The question on everyone's mind, of course, is whether the Americans should stay or go. On this, Leila Fadel told me, her Iraqi staff is divided. Some of them think the Americans should leave at once. While withdrawal would probably result in a bloodletting among Iraqis, they believe the country would be better off if this happened sooner rather than later, thus avoiding the effects of a prolonged occupation. Others think the Americans should stay and fix all the destruction they've caused over the last four and a half years. But, she adds, the staff's views on this keep shifting: "They're at war within themselves—on whether they want the Americans to stay or not, and whether they think that staying would make things any better. It's something they go back and forth on."
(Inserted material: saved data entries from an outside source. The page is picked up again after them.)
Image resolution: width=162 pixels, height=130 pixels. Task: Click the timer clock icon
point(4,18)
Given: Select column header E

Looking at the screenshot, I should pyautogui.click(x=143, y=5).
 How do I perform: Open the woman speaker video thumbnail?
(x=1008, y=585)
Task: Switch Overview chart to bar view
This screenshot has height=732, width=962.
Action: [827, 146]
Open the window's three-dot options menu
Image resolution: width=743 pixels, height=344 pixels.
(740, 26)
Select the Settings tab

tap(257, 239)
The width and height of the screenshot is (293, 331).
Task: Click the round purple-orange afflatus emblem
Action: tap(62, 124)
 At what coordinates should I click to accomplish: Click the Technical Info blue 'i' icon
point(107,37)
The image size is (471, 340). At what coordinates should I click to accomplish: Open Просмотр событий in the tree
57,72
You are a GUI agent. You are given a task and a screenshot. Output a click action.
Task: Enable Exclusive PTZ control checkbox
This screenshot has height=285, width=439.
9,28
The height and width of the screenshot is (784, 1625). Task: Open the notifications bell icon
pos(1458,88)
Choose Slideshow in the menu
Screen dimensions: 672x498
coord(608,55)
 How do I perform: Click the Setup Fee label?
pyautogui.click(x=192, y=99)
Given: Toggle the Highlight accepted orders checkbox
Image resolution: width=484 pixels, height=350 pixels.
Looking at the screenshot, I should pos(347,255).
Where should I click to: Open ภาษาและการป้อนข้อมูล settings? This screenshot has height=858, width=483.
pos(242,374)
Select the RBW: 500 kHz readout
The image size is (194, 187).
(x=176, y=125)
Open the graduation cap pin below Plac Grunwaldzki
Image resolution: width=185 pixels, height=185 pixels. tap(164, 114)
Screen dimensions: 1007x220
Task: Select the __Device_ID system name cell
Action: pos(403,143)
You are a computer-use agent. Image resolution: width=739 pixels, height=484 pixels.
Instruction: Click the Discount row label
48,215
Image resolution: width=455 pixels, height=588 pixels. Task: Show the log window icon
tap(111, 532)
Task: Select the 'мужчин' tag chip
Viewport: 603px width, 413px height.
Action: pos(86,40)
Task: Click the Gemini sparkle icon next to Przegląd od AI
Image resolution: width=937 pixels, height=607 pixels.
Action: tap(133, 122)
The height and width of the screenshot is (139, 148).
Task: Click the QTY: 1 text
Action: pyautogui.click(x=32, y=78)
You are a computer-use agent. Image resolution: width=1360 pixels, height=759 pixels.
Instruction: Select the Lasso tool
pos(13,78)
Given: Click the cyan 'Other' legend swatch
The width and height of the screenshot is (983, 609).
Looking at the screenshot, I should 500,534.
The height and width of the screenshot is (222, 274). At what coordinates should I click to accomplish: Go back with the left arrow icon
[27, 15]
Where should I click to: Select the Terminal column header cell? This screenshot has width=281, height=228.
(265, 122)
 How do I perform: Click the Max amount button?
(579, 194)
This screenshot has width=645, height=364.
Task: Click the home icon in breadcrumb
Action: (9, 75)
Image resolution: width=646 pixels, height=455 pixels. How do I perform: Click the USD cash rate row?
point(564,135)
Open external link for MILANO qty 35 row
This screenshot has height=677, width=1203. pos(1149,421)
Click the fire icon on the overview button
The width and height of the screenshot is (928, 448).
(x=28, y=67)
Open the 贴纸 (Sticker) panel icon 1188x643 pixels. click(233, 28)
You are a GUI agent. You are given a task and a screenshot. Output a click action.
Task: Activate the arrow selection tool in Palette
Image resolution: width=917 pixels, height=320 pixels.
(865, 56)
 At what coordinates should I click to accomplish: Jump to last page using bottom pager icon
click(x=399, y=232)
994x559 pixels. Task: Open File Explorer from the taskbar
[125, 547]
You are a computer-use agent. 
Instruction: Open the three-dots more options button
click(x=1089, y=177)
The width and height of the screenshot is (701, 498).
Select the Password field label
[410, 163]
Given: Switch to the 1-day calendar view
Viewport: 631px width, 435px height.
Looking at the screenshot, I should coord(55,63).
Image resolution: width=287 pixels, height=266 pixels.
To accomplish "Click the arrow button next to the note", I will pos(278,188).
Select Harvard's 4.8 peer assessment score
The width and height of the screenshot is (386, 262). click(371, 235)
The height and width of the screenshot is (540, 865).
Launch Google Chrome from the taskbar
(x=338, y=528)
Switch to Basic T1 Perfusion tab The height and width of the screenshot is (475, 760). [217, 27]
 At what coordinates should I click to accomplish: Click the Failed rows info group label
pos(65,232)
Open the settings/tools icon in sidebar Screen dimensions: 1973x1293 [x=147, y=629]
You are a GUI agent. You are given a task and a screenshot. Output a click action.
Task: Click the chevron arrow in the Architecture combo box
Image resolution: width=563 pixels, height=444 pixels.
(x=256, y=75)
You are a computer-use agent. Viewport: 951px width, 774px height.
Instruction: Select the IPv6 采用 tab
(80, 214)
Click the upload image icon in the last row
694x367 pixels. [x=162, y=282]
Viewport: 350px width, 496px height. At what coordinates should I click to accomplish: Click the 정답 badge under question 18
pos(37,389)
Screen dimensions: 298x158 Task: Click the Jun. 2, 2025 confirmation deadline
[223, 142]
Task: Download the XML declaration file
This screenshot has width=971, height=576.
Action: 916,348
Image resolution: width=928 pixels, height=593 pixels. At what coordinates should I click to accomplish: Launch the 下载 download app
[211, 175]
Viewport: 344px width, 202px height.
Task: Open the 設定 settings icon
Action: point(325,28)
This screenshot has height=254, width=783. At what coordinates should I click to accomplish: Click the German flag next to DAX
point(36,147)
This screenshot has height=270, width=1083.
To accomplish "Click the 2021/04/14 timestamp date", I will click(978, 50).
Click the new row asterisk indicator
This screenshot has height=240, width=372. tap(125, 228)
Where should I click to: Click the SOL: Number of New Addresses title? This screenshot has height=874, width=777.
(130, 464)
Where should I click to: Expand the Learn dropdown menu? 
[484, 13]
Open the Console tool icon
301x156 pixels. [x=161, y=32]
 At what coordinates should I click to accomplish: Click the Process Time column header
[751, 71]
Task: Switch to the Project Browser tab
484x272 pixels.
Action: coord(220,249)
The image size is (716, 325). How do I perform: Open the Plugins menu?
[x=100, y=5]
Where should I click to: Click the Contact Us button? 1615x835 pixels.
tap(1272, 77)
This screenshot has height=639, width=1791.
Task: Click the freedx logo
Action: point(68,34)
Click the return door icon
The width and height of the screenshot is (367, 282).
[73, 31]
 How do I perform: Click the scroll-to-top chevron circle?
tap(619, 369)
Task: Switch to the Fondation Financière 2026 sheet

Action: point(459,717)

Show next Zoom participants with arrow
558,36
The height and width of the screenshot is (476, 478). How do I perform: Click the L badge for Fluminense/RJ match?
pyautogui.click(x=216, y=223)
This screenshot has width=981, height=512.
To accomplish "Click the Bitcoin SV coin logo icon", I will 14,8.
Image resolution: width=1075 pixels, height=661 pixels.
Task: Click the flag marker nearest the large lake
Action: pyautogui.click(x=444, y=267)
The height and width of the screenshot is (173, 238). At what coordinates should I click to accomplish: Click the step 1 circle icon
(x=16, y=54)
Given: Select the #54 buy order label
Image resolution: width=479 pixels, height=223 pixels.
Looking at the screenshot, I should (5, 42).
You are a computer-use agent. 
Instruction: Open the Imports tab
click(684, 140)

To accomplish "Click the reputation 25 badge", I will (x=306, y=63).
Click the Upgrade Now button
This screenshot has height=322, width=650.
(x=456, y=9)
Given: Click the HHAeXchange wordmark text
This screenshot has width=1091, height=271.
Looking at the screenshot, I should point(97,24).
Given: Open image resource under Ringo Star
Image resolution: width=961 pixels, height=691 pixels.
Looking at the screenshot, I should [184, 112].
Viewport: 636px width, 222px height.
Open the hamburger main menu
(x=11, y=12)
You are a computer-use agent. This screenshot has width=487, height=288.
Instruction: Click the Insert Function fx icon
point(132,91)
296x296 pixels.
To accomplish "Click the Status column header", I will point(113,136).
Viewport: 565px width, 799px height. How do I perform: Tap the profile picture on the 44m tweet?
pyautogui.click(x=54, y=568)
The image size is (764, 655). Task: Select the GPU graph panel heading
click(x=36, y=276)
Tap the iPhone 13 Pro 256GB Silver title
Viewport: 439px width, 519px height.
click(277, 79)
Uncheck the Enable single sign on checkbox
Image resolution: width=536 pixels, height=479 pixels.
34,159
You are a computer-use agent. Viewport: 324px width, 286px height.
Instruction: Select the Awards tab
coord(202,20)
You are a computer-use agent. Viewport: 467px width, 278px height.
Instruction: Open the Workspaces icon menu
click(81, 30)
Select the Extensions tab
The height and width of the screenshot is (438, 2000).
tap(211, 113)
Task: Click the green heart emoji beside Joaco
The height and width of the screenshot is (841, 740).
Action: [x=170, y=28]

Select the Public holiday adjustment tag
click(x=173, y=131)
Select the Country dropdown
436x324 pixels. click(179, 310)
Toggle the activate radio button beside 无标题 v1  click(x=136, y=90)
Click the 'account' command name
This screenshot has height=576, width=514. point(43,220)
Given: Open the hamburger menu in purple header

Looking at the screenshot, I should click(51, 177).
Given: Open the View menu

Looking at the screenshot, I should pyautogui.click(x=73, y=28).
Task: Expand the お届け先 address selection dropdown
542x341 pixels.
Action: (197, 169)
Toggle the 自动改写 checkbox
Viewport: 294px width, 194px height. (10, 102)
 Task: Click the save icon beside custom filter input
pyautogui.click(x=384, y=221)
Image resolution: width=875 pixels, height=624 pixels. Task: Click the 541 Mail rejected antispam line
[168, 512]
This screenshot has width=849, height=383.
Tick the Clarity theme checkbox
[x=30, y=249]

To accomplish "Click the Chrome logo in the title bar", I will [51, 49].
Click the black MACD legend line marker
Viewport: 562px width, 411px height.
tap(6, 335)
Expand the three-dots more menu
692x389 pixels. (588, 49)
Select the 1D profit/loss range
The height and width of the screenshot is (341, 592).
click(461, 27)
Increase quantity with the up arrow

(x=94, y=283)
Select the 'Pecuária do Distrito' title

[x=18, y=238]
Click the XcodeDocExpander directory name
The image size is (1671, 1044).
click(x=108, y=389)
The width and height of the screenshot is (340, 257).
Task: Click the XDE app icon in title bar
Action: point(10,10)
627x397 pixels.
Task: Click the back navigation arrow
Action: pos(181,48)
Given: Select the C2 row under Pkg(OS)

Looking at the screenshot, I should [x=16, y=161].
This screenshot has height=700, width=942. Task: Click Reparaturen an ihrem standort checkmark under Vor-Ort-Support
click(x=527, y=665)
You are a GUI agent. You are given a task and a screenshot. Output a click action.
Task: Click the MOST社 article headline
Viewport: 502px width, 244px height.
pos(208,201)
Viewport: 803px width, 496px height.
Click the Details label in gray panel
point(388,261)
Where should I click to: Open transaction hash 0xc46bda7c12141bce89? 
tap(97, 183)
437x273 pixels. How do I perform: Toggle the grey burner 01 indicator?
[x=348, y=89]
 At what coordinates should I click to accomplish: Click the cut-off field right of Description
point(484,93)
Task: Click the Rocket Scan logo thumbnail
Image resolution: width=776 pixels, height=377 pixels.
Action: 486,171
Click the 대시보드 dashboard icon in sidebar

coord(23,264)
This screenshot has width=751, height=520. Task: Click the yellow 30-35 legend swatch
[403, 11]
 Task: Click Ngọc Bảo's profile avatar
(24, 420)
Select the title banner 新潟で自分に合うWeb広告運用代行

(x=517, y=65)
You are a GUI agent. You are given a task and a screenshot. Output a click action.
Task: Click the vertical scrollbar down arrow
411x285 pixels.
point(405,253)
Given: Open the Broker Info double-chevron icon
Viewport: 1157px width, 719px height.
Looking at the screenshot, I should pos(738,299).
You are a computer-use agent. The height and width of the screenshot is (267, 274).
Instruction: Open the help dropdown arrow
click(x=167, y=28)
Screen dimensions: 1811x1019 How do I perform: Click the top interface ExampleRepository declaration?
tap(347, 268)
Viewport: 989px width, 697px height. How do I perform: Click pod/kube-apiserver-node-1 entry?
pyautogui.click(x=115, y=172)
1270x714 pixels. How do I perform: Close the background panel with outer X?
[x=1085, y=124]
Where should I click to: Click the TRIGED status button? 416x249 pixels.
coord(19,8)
Whichever side they come down on, however, there is one feeling that predominates: humiliation. "They remind me of this constantly," Fadel says. "Americans believe their soldiers are working for the greater good. The Iraqis don't see that. They see people who are here for their own self-interest—who drive the wrong way on roads, who stop traffic whenever they want to, who they have to be careful not to get too close to so that they won't be shot." When one of her staff members wrote the post about the student who threw a rock at a US soldier, Fadel says, she asked him, "Why did this kid throw a rock at a man with a weapon, a helmet, and a vest? What was he thinking?" "These are foreign soldiers," he replied. "This is an occupation." That, Fadel notes, is a very common feeling among Iraqis. "Everybody I speak to thinks this. They don't have power in their own country."
Not a good thing - making the natives feel this way.